## Your task
Look through the records below for the line holding "Select the Targets folder in the tree". Write it out exactly, with each following line through the line holding "The height and width of the screenshot is (489, 685).".

## Data for this task
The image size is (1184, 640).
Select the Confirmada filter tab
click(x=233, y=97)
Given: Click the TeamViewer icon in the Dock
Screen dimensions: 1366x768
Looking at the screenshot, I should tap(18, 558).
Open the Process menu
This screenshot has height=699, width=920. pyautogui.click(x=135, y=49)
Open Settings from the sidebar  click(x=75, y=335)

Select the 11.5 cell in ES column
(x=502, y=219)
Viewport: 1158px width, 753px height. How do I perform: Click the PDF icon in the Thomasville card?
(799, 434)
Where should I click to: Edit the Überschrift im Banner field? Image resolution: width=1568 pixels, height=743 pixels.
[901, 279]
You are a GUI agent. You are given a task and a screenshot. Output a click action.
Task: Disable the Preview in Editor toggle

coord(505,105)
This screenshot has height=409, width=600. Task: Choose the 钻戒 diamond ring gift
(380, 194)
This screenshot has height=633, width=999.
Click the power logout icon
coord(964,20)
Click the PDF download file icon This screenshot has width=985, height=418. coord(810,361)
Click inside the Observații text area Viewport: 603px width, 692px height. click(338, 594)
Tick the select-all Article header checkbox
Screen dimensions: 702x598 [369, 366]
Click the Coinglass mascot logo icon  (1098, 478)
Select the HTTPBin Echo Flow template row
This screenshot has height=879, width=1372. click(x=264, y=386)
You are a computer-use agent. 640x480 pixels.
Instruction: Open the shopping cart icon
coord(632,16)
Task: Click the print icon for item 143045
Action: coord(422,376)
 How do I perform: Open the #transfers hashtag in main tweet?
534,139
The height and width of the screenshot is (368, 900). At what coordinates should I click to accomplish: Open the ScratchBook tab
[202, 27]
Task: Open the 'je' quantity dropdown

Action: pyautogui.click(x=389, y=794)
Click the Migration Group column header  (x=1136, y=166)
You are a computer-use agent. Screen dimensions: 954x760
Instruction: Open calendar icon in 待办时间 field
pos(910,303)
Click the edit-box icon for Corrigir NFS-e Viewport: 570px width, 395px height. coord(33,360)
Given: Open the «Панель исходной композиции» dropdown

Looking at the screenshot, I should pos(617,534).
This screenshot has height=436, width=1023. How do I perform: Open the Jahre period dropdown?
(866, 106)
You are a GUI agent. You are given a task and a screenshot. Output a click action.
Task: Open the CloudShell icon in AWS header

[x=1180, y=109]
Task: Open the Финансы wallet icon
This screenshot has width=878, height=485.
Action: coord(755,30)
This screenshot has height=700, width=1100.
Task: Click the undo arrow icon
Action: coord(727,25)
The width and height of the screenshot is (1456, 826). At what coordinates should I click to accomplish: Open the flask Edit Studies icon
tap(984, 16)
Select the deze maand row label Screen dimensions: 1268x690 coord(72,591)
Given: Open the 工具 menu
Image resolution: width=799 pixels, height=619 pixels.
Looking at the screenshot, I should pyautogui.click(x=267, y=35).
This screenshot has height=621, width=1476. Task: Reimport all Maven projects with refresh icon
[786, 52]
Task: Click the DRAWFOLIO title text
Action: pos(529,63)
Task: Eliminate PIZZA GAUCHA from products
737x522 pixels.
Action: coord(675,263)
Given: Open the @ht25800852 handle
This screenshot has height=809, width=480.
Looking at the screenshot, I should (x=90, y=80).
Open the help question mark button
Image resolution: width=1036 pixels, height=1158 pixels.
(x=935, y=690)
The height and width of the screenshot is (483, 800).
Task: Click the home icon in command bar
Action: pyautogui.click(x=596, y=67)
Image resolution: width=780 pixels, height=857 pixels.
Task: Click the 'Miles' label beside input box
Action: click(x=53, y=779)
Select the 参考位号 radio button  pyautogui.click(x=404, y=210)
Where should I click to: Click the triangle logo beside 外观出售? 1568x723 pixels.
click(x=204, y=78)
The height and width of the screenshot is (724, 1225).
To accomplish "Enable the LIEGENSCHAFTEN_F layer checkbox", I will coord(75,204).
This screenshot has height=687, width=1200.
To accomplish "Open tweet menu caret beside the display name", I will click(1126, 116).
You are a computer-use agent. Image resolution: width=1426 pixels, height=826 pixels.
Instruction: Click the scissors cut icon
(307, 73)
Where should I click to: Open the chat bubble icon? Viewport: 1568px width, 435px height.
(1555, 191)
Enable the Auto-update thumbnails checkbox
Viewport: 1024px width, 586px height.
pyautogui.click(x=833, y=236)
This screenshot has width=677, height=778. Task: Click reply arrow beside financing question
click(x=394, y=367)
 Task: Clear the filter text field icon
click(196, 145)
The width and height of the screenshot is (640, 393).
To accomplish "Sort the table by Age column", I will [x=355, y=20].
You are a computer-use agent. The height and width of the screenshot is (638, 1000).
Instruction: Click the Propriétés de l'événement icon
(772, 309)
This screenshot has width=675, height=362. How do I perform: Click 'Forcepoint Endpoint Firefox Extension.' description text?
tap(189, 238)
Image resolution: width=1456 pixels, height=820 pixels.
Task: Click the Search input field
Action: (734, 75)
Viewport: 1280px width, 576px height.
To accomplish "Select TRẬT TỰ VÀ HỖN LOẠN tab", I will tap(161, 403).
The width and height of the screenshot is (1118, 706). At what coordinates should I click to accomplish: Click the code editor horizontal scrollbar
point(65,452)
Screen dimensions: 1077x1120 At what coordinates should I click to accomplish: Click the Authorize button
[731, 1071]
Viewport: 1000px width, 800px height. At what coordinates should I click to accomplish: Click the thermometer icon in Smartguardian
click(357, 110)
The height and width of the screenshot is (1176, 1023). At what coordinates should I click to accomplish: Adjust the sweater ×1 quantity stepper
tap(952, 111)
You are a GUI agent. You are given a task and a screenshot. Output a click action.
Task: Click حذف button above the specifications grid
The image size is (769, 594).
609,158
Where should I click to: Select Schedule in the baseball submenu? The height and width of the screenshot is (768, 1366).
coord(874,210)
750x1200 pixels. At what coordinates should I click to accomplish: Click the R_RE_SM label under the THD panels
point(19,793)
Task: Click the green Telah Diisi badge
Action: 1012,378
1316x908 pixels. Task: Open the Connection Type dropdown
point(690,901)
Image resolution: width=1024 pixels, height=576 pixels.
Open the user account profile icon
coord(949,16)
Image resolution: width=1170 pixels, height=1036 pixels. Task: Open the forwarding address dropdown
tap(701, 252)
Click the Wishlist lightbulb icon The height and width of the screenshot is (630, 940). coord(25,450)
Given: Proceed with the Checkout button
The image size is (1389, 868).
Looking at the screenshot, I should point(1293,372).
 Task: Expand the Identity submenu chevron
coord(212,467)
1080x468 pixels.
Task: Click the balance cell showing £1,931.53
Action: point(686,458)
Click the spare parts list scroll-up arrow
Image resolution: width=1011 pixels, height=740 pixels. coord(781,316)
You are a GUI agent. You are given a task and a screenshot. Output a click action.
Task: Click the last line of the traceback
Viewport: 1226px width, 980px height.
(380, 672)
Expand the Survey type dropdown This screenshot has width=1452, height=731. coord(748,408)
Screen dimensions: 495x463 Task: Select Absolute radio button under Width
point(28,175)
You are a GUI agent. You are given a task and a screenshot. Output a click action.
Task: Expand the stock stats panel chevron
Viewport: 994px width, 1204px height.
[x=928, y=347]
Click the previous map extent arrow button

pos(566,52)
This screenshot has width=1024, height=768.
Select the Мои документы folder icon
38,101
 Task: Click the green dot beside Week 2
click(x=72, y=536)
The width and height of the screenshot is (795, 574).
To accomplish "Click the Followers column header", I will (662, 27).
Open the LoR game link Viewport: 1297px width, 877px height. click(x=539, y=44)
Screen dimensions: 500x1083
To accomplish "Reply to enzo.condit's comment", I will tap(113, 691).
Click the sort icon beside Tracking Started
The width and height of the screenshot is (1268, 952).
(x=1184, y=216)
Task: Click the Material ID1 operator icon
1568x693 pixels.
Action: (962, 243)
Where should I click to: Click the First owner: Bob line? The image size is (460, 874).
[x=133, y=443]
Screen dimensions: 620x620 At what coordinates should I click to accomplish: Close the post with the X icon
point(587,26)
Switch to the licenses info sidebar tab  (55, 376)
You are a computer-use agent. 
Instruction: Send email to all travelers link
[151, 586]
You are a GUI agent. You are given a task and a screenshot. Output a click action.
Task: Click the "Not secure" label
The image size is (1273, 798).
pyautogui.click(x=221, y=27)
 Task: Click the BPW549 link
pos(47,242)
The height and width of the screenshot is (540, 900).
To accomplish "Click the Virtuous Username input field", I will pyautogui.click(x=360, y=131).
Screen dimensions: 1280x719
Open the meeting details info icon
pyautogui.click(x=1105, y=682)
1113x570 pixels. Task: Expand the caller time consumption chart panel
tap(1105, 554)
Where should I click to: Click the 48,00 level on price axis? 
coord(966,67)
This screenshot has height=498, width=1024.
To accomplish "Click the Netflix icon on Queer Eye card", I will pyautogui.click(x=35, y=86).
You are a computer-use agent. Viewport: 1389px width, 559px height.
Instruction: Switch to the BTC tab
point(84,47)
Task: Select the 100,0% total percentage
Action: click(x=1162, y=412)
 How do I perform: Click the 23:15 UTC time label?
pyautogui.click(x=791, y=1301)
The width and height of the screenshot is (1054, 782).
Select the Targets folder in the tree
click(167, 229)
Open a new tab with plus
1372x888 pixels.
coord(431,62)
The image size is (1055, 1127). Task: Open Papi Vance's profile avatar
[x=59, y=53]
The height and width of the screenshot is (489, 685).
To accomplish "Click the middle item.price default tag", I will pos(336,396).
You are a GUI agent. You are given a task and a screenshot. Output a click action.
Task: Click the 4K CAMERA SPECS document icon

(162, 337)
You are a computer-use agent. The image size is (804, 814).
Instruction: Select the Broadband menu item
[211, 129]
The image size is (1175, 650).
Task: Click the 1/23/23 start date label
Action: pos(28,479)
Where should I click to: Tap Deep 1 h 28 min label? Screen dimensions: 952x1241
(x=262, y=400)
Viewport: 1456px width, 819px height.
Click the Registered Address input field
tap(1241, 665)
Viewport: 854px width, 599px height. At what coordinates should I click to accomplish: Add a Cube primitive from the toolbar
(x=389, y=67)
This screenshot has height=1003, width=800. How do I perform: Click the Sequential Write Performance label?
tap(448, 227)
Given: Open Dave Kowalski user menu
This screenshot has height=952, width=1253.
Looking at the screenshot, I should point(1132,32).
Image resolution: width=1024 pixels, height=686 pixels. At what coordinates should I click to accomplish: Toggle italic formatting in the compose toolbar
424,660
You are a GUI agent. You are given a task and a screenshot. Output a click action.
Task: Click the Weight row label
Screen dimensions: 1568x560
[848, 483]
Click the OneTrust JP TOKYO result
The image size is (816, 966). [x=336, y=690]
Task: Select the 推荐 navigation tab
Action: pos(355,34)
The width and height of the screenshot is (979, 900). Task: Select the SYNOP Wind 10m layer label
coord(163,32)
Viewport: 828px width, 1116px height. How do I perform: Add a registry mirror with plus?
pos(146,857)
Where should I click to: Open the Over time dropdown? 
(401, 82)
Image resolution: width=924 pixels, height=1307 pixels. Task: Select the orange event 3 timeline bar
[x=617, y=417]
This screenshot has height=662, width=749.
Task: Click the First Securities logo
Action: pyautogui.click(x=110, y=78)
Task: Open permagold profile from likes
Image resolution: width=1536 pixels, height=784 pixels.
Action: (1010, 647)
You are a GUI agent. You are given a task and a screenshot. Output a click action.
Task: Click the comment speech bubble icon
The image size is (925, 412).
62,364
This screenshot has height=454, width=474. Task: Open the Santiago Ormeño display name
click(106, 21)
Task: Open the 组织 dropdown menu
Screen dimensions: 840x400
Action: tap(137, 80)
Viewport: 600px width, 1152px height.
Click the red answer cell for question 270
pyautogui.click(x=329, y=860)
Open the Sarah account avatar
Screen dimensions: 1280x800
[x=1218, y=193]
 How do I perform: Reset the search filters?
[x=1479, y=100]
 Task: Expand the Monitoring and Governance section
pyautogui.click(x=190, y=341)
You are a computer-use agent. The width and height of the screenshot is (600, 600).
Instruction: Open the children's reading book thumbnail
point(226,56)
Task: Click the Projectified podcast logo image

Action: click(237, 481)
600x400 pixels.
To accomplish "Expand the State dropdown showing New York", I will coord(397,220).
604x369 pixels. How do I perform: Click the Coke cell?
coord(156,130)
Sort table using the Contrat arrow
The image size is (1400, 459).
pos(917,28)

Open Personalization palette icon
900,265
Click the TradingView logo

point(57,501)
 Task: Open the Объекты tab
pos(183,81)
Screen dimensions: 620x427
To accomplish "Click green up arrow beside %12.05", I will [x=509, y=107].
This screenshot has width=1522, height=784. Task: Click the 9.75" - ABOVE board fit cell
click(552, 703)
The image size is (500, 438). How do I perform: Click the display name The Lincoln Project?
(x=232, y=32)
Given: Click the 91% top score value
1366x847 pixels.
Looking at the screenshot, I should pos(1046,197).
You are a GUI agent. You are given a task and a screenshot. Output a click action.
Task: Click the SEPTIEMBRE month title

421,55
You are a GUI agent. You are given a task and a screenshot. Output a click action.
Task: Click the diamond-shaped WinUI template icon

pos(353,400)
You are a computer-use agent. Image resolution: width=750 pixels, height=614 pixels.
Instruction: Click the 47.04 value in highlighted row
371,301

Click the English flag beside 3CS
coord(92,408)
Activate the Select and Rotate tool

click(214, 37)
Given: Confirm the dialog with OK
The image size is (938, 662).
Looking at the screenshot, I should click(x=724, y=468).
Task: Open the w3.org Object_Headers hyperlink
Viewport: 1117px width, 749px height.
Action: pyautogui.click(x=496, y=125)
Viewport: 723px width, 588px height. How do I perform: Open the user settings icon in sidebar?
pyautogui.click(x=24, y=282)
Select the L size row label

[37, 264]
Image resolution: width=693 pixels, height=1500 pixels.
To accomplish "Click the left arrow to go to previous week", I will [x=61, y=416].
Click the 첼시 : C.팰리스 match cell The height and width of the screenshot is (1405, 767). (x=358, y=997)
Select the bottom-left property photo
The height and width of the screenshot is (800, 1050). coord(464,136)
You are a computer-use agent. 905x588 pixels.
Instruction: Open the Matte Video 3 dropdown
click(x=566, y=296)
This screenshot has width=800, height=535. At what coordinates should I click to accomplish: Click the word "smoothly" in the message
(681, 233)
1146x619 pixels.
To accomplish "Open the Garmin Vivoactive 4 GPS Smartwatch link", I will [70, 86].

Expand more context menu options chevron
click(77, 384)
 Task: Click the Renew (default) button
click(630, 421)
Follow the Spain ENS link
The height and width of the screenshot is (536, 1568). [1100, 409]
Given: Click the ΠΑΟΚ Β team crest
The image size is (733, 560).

## Your solution
Select the Targets folder in the tree
click(167, 229)
Open a new tab with plus
1372x888 pixels.
coord(431,62)
The image size is (1055, 1127). Task: Open Papi Vance's profile avatar
[x=59, y=53]
The height and width of the screenshot is (489, 685).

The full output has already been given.